Full Moon Rising: Reviewing ‘Lunar Room’

by Scott Redmond

Overview

Fantasy and science fiction collide in a deep character developed first issue for this intriguing new series. We’re introduced to a world that has a lot of potential through the eyes of two characters, leaving so much to explore within future issues. A beautiful and energetic bit of fun from first to last page.

Overall
9/10
9/10

Fantasy and science fiction are like peanut butter and chocolate. Two things that on their own are fantastic and bring a lot of joy. Put them together though and we’re on a whole new playing field of delight.

These two genres have been coming together more and more over the years and Vault Comics’ Lunar Room from Danny Lore, Giorgia Sposito, DJ Chavis, and Andworld Design is one of the latest to bring old school fantasy and modern/futuristic technological realms into one.

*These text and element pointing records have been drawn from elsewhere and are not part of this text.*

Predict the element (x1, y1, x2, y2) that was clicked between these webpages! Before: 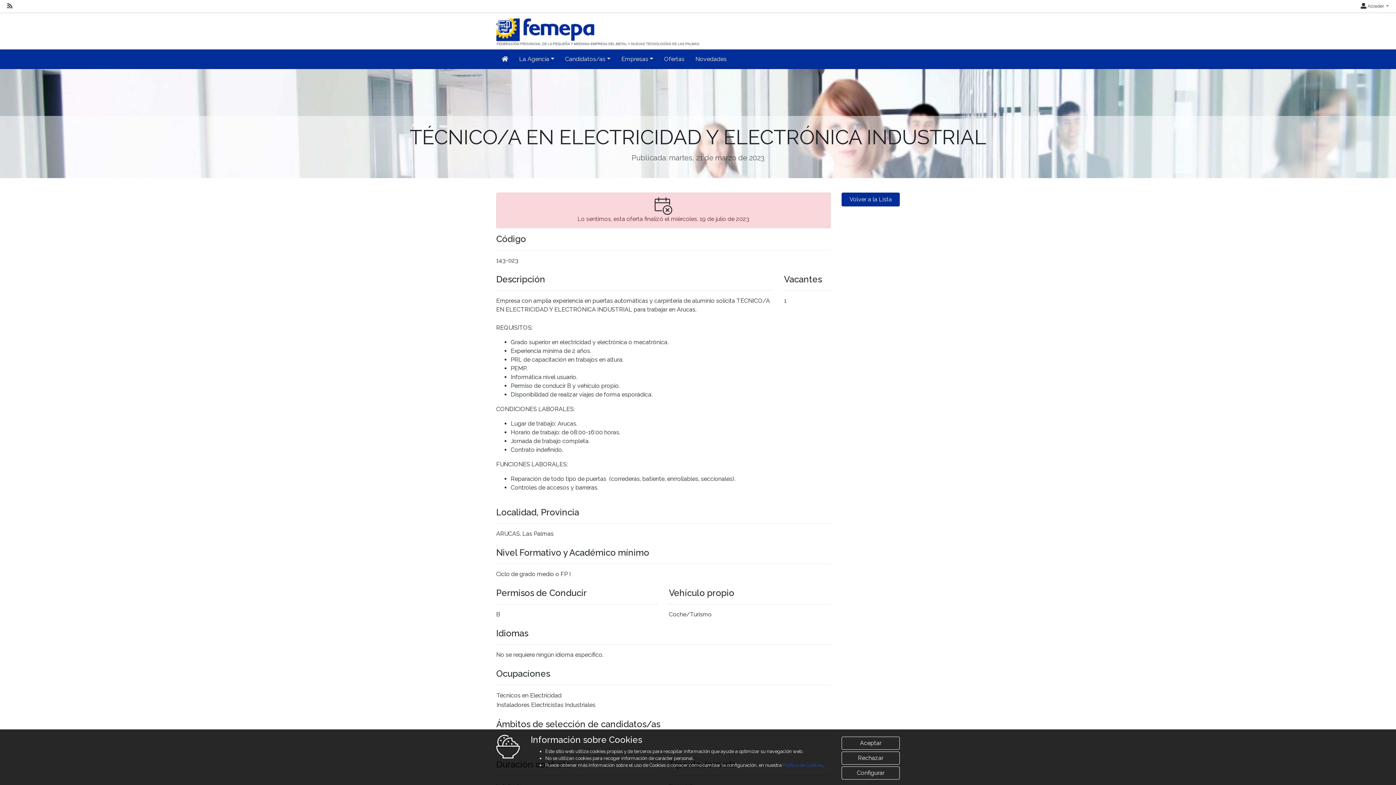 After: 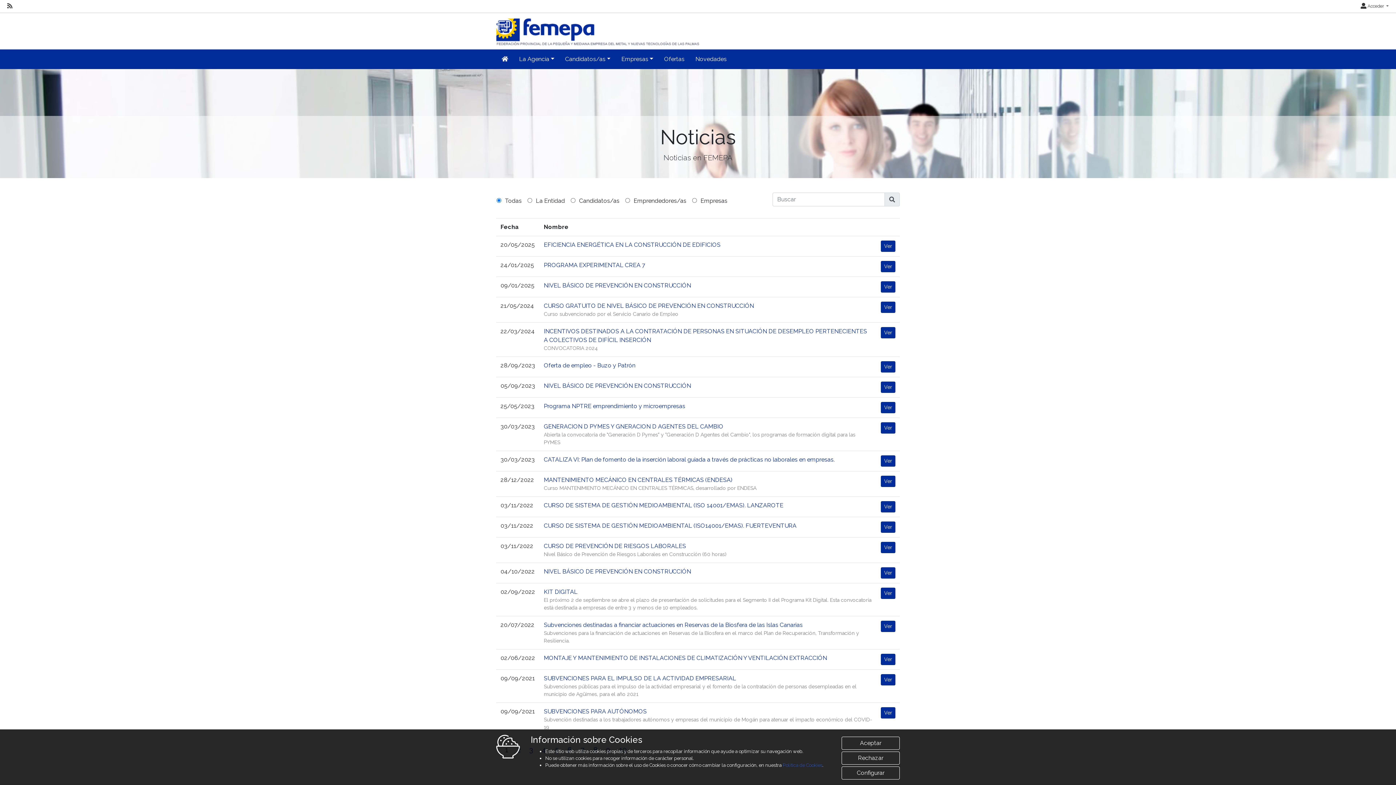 Action: label: Novedades bbox: (690, 49, 732, 69)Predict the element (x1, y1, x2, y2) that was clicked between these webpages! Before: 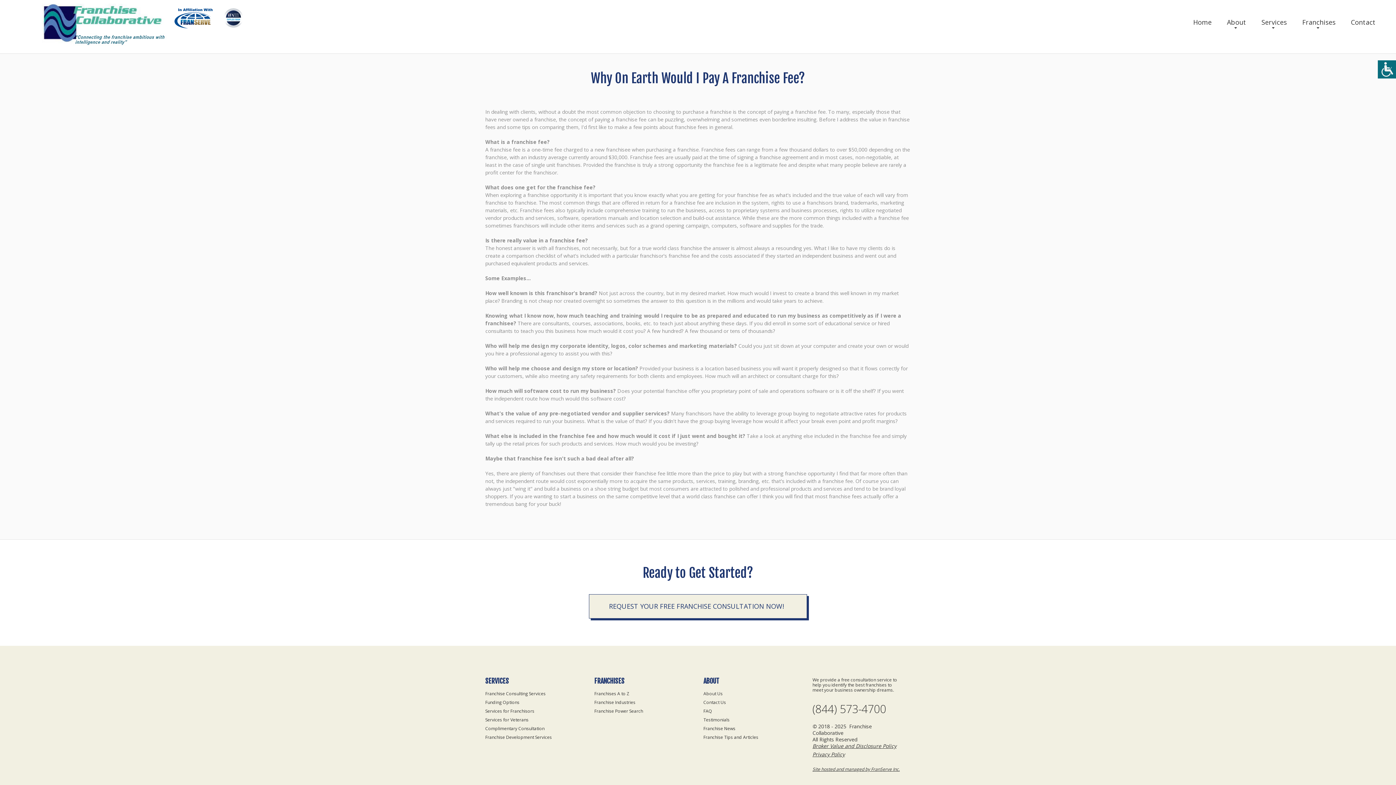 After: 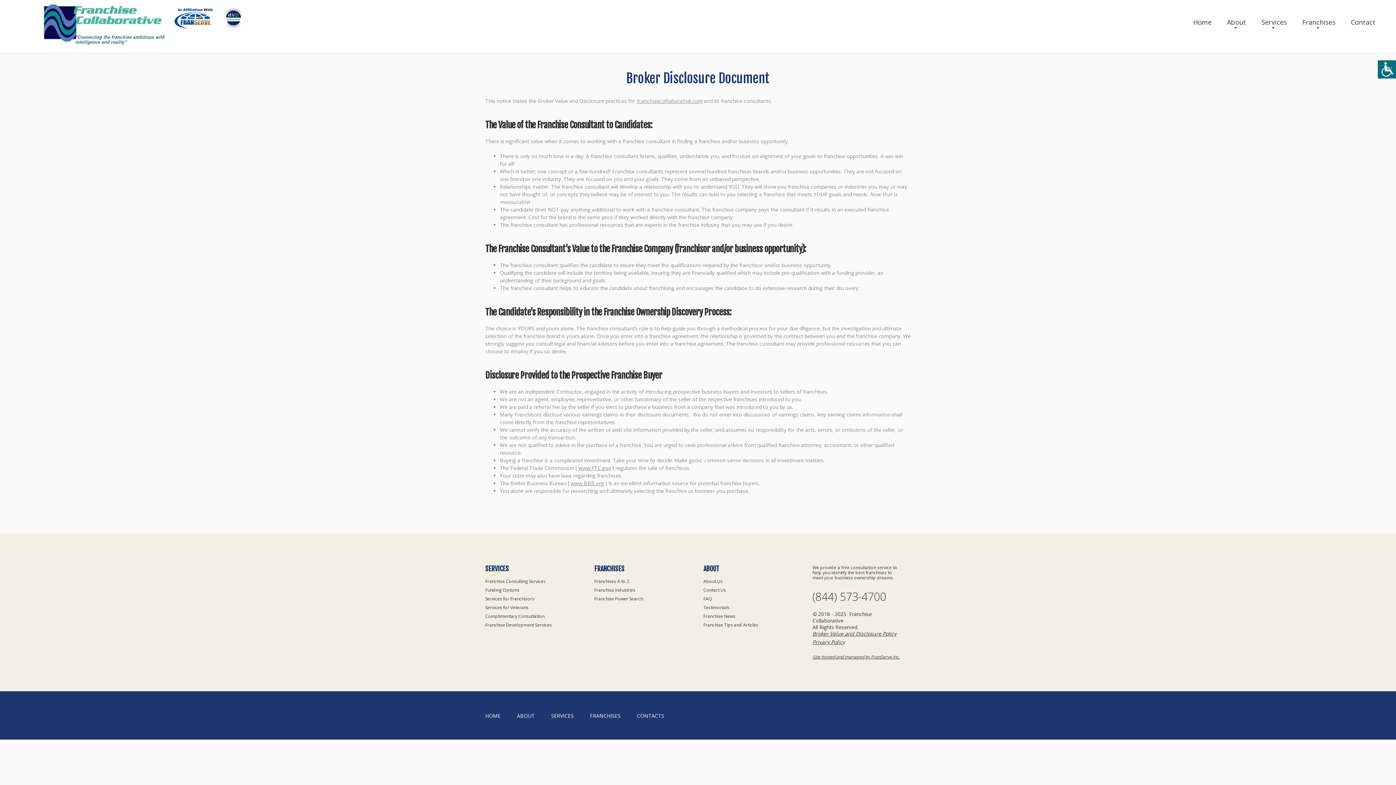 Action: label: Broker Value and Disclosure Policy bbox: (812, 742, 896, 749)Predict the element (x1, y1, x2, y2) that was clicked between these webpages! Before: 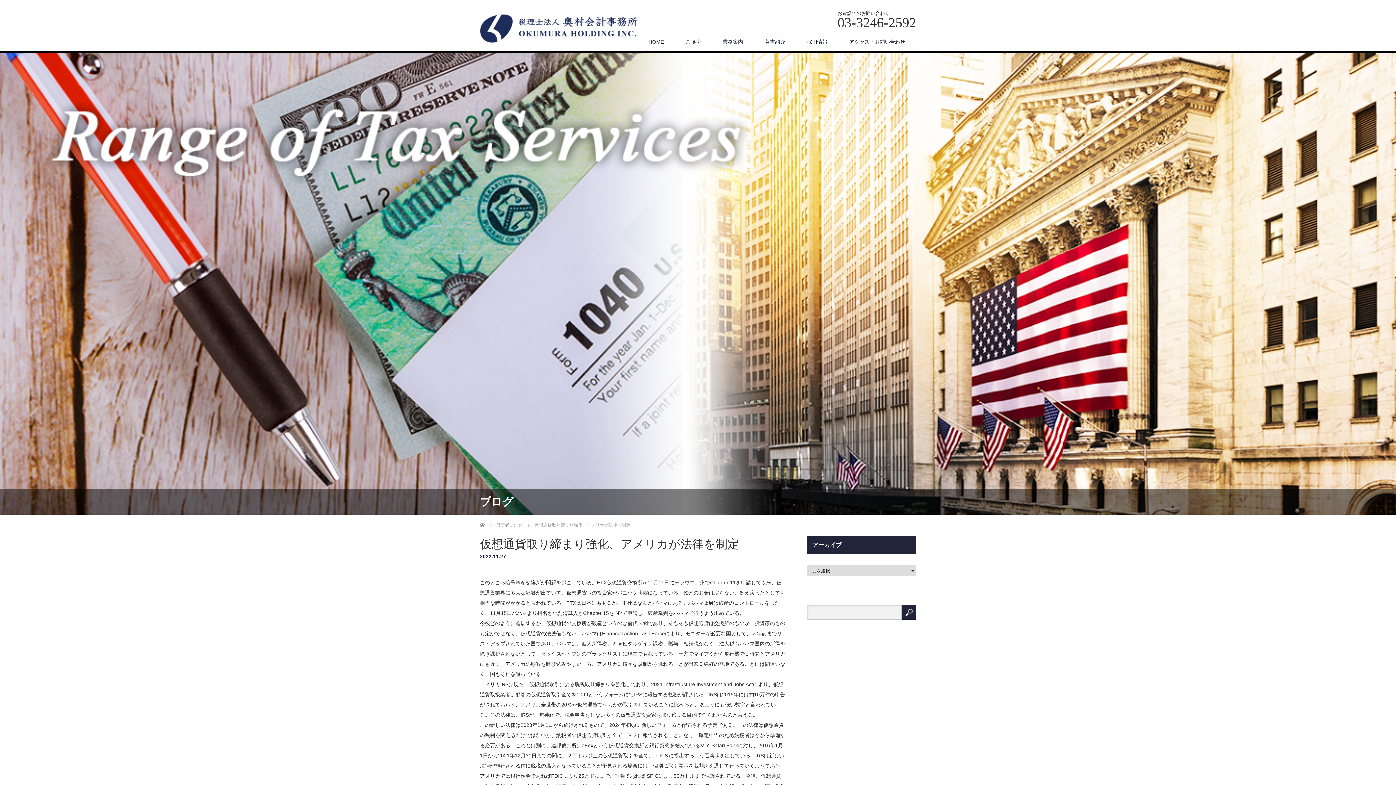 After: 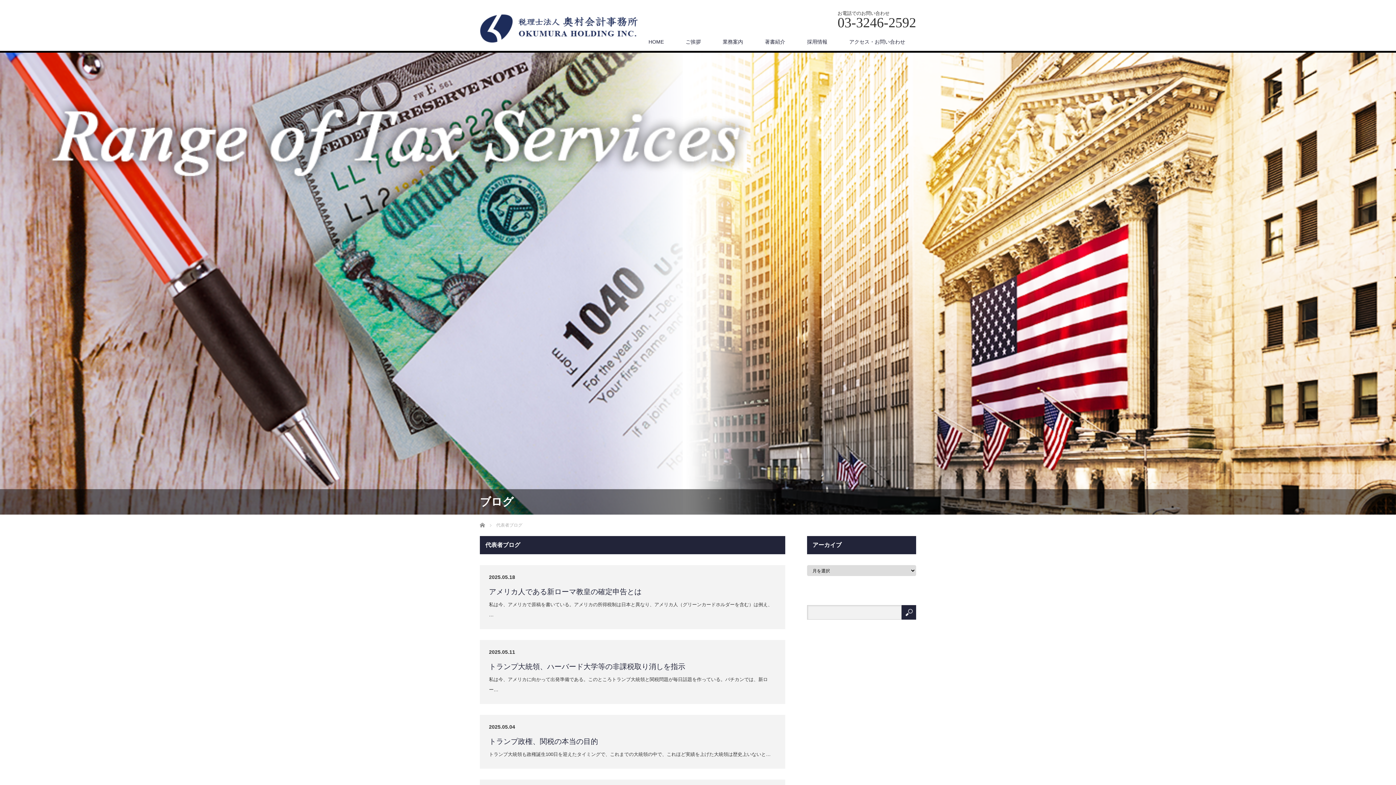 Action: label: 代表者ブログ bbox: (496, 522, 522, 528)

Character building and development is easily one of Lore’s greatest skills, which has been on full display across numerous comics over the last few years. It’s also on display pretty quickly within this issue as the debut of this series gives us some pretty good looks inside the heads of main characters Cynthia “Sin” Breaker (a former werewolf enforcer) and Zac Zero (a mage on the run). This is done through a ton of pretty deep and fantastic dialogue as well as internal monologue caption boxes. These boxes keep shifting between the two characters across the scenes, allowing us a look at their thoughts as well as giving us tidbits about what came before this moment (especially for Sin).

There is still a ton that isn’t known about this world and even about where the characters fully fit into things, much of what we learn about Cynthia in fact it’s plainly stated but inferred from some of her thoughts we’re privy to. It’s not a weakness that the first issue chooses to focus on character more than it does on actual world-building. While both things are necessary and could be the thing that sells a reader on sticking around, they can achieve that alone as well as they can together.

Personally, I feel that Lore’s character work is so strong that it’s enough to make someone want to come back and check out what is going to happen next from what we saw in this issue. From other works they’ve done it’s clear that they also have the world building aspects down and that surely will be coming as the series moves forward.

There is such a sleek and matter-of-fact energy and style to Spasito’s artwork within this issue. All the characters and places and even the fashion looks modern with just a twist of fantastical that makes it stand out. At the same time one of the greatest strengths goes hand in hand with what Lore is doing with the characters, the emotion/body language work is fully solid and expressive here. When we see thoughts about how these characters feel we can clearly see it as well in their faces and how they move about this world.

Also, the work done to bring the more supernatural elements, including Sin’s transformation at one point, to live pays off quite well. Sometimes the looks of characters that are outside of the ‘norm’ is hard to pull off and can bring the reader out of the story, but that’s not the case here at all.

It pairs very well with the colors that Chavis brings to the pages, which is a much more saturated bright color palette with just a tinge of darkness/shadows. This is a world full of magical and supernatural beings and items and making it as vivid and colorful as possible is a must really. While also maintaining that there is still some darkness to be found.

While detailed backgrounds that showcase the setting are always great, visually I have a big fondness for panels that just go for big bold bright colors or dark shadowy ones for the background. There is a lot of that here and it just works, as we shift from yellows to blacks and purples and a variety of other colors throughout the issue.

The folks at Andworld Design have been tearing it up lettering-wise across a number of books and publishers in recent times, and there is good reason for that. They do wonderful work, across the board. We get little differences that pop up in regular dialogue when spoken by different characters, but also the caption boxes have a lot of personality and life to them that makes sure both characters are similar but stand apart.

Chapter headers were an unexpected but nice touch, especially since each one is a different color shifting as much as the artwork around them does. Also, as noted in various other reviews I’m always a giant SFX fan and we get quite a bit of that here that just sings.

Overall this is a very solid debut issue that whets the appetite for what the world/characters are all about and leaves one wanting to check back and see what more might be revealed along the way.

Lunar Room #1 is now on sale in print and digitally from Vault Comics.